Artigos |
Guilherme d’Oliveira Martins
«O sentido da existência, hoje»
<<
1/
>>
Imagem

«Deus e o Sentido da Existência» de Anselmo Borges (Gradiva, 2011) é constituído por um conjunto de textos, escritos pelo autor em várias circunstâncias, arrumados de um modo coerente e pedagógico, segundo os seguintes capítulos: crentes e ateus - o elogio da pergunta; animalidade e humanidade; sociedade, ética e religião; Deus da religião e o Deus da filosofia; Deus e o sentido último; e o jogo da esperança do mundo. O tratamento dos temas a que há muito nos habituou é extremamente atraente, uma vez que procede a uma rica ligação entre a linguagem, a etimologia e a busca de um diálogo efetivo entre saberes, autores e diferentes horizontes culturais e espirituais. O livro é antecedido por um prefácio, da autoria de Lídia Jorge, que é uma apresentação do tema e do autor, a partir da necessidade de compreender que o diálogo entre a razão e a fé é fundamental na sociedade contemporânea como modo de superar as tentações do fanatismo, da irracionalidade, da fragmentação social e do triunfalismo absolutista. O vazio religioso e a indiferença têm tido, com efeito, os resultados contrários àquilo que alguns julgaram ser a tendência para a religião favorecer excessos e contrariar a crítica e a ciência. E a escritora vê em Anselmo Borges «uma mensagem integradora, fraterna, inclusiva, através da qual o texto convida os leitores a viverem acima da vida, acima daquela vida sem outro sentido que não seja seguir o instinto de se auto-satisfazer e possuir». A religião significa, de facto, etimologicamente, algo que não apenas é suscetível de ligação (religare), mas também de reponderação (relegere). E Lídia Jorge usa uma forma muito bela e significativa: «no estrito plano da vida íntima, este livro ajuda a compreender que nos questionemos, pela manhã, por que motivo nos surpreende a chuva, e quando mal damos por nós estamos a perguntar em voz alta se além das nuvens existirá alguém que nos ama».

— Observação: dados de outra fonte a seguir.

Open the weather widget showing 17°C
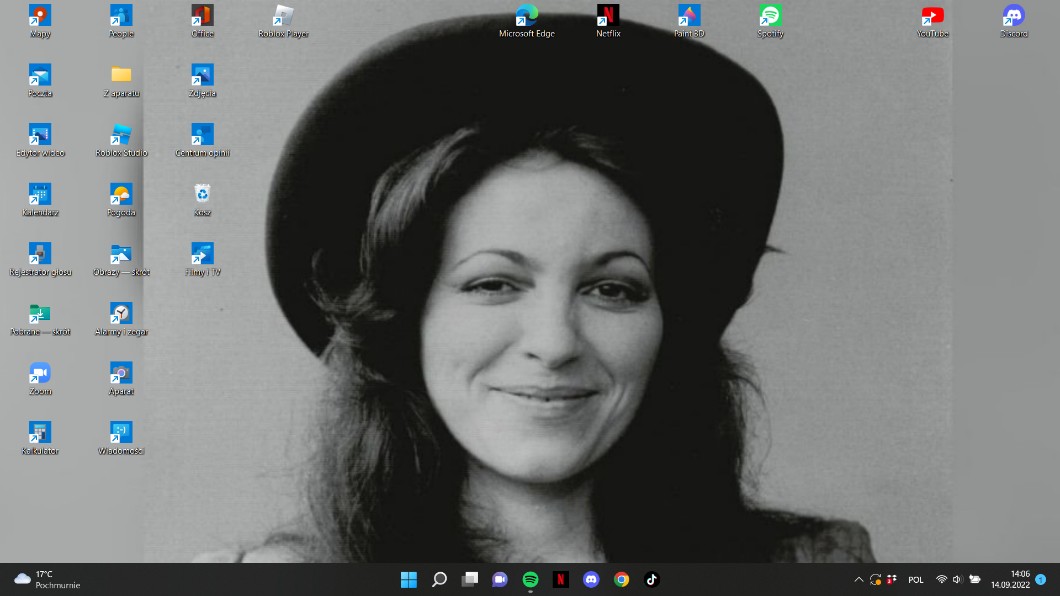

Nesta linha de pensamento, Leszek Kolakowski afirmou, pouco tempo antes de morrer: «A sobrevivência da nossa herança religiosa é condição para a sobrevivência da civilização». Por isso, precisamos de instrumentos de solidariedade e de coesão, para além dos instintos, dos interesses imediatos e da violência. E tudo isto é especialmente evidente e importante nos dias que correm, quando vivemos um tempo axial, segundo a expressão de Jaspers, em que presenciamos as revoluções económica (da aldeia global, de McLuhan), cibernética, genética e ecológica. No entanto, a lógica de que tudo tem um preço conduziu-nos por um perigoso caminho, no qual a crise financeira, de que tanto se fala e cujos efeitos sentimos duramente, é uma crise de valores e uma crise moral. A dignidade humana é inegociável, os direitos e os deveres fundamentais são incindíveis, o imediatismo e a indiferença conduzem ao desastre. «Uma política sem consciência tende para o crime» - como afirmou Helmut Schmidt, acrescentando, na linha de uma ética da responsabilidade: «o esquecimento de que o Homem não é para a economia, mas a economia para o Homem fez com que a especulação financeira desembocasse no ‘capitalismo de rapina’». O que diria e faria hoje Jesus Cristo se nos viesse visitar? Sentimos sempre o peso do exemplo dos «Irmãos Karamasov». Heiner Geissler, antigo ministro alemão, escreveu em «O Que Diria Jesus Hoje?»: «Quem transforma o valor da bolsa e a cotação das ações de uma empresa em algo absoluto e quem atribui importância, em termos económicos, apenas aos interesses do capital, faz parte das pessoas que, como diz Jesus, possuem muito dinheiro e para as quais será difícil entrar no reino de Deus». Num tempo em que muitos dos alertas feitos passam despercebidos, temos de entender que só a consciência dos limites nos permitirá exercer a liberdade e a crítica, a responsabilidade e a justiça, se entendermos o paradoxo de Walter Benjamin: a História não pode ser pensada sem Deus.